The Snoop hates this. He cannot understand why every last piece of data about your customers, their interests, opinions and behaviors, is not available for analysis, and he will push relentlessly to get this data. He doesn’t care about the privacy implications of all this – that’s the Privacy Wonk’s job.
If the Snoop sounds like an exhausting pain in the ass, then you’re right – this person is the one who has the team rolling their eyes as he outlines his latest plan to remotely activate people’s webcams so you can perform facial recognition and get a better Unique User metric. But he performs an invaluable service by constantly challenging the rest of the team (and other parts of the company that might supply data, such as product engineering) to be thinking about instrumentation and data collection, and getting better data to work with.
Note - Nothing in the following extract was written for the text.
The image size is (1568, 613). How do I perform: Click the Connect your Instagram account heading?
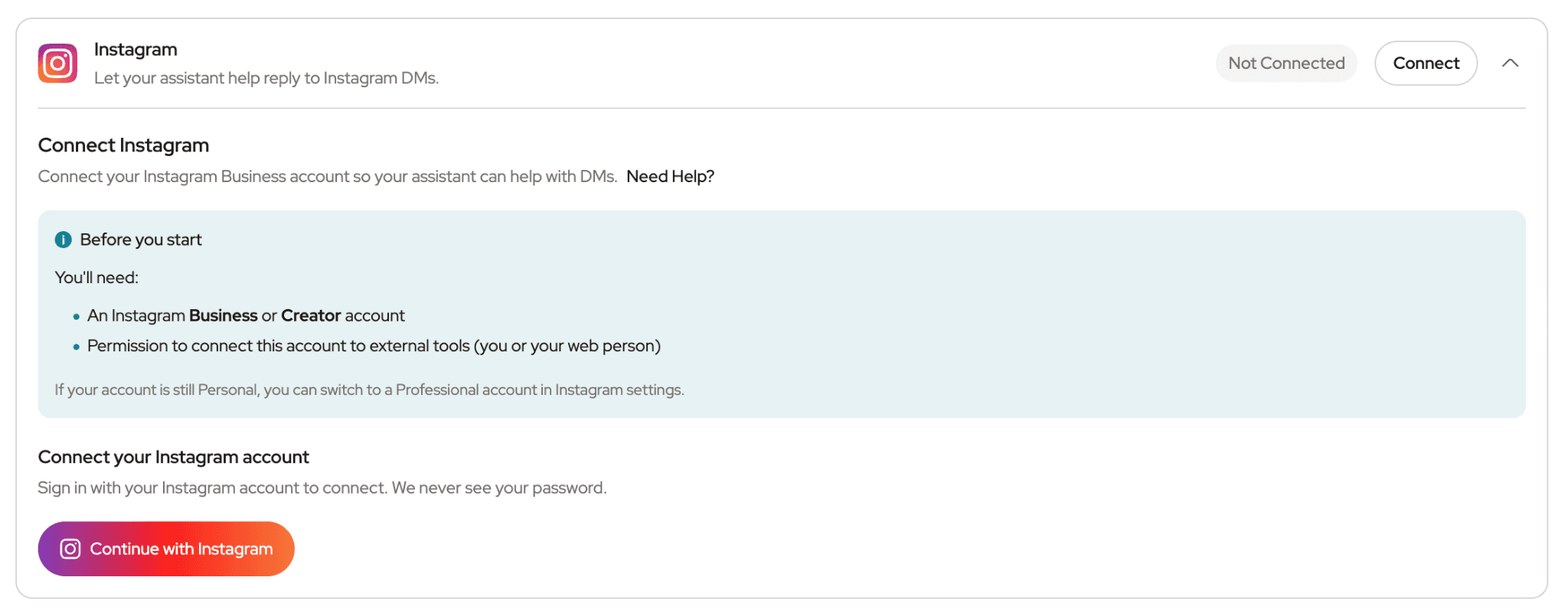point(174,457)
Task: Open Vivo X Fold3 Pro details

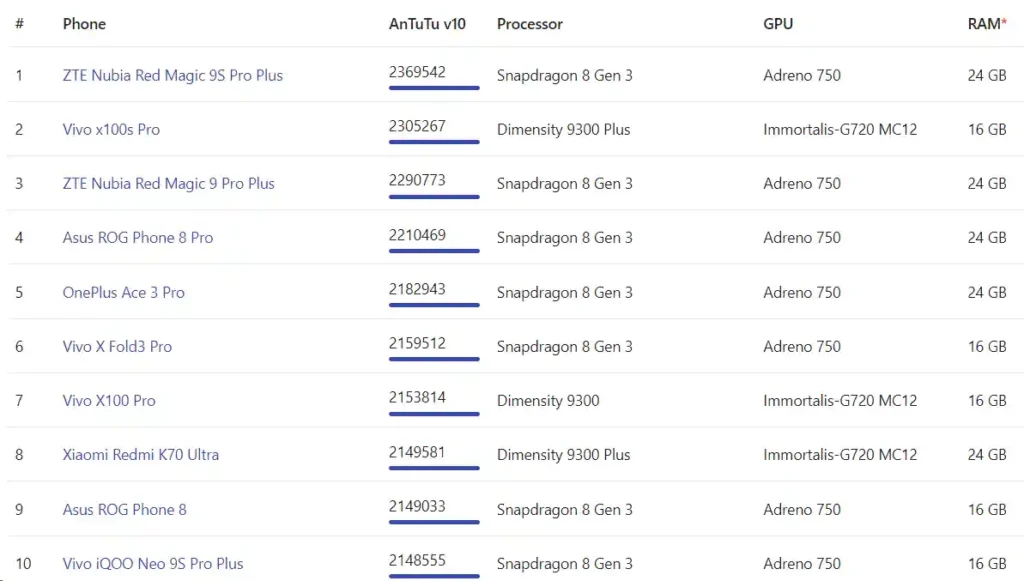Action: point(117,346)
The good news is that you may not have to hire a dedicated Snoop – you may already have one hanging around. For example, your manager may be the perfect Snoop (though you should probably not tell him or her that this is how you refer to them). Or one of your major stakeholders can act in this capacity; or perhaps one of your Deep Divers. The important thing is not to shut the Snoop down out of hand, because it takes relentless determination to get better quality data, and the Snoop can quarterback that effort. And so long as you have a good Privacy Wonk for him to work with, things shouldn’t get too out of hand.

7. The Privacy Wonk 
The Privacy Wonk is unlikely to be the most popular member of your team, either. It’s her job to constantly get on everyone’s nerves by identifying privacy issues related to the work you’re doing.
You need the Privacy Wonk, of course, to keep you out of trouble – with the authorities, but also with your customers. There’s a large gap between what is technically legal (which itself varies by jurisdiction) and what users will find acceptable, so it pays to have someone whose job it is to figure out what the right balance between these two is. 

But while you may dread the idea of having such a buzz-killing person around, I’ve actually found that people tend to make more conservative decisions around data use when they don’t have access to high-quality advice about what they can do, because they’re afraid of accidentally breaking some law or other. So the Wonk (much like Sadness) turns out to be a pretty essential member of the team, and even regarded with some affection.

Of course, if you do as I suggest, and make sure you have a Privacy Wonk and a Snoop on your team, then you are condemning both to an eternal feud in the style of the Corleones and Tattaglias (though hopefully without the actual bloodshed). But this is, as they euphemistically say, a “healthy tension” – with these two pulling against one another you will end up with the best compromise between maximizing your data-driven capabilities and respecting your users’ privacy.

Bonus eighth member: The Cat Herder (you!) The one person we haven’t really covered is the person who needs to keep all of the other seven working effectively together: To stop the Open Source Guru from sneering at the Handyman’s handiwork; to ensure the Data Modeler and Deep Diver work together so that the right measures and dimensionality are exposed in the datasets you publish; and to referee the debates between the Snoop and the Privacy Wonk. 

This is you, of course – The Cat Herder. If you can assemble a team with at least one of the above people, plus probably a few developers for the Open Source Guru to boss about, you’ll be well on the way to unlocking a ton of value from the data in your organization.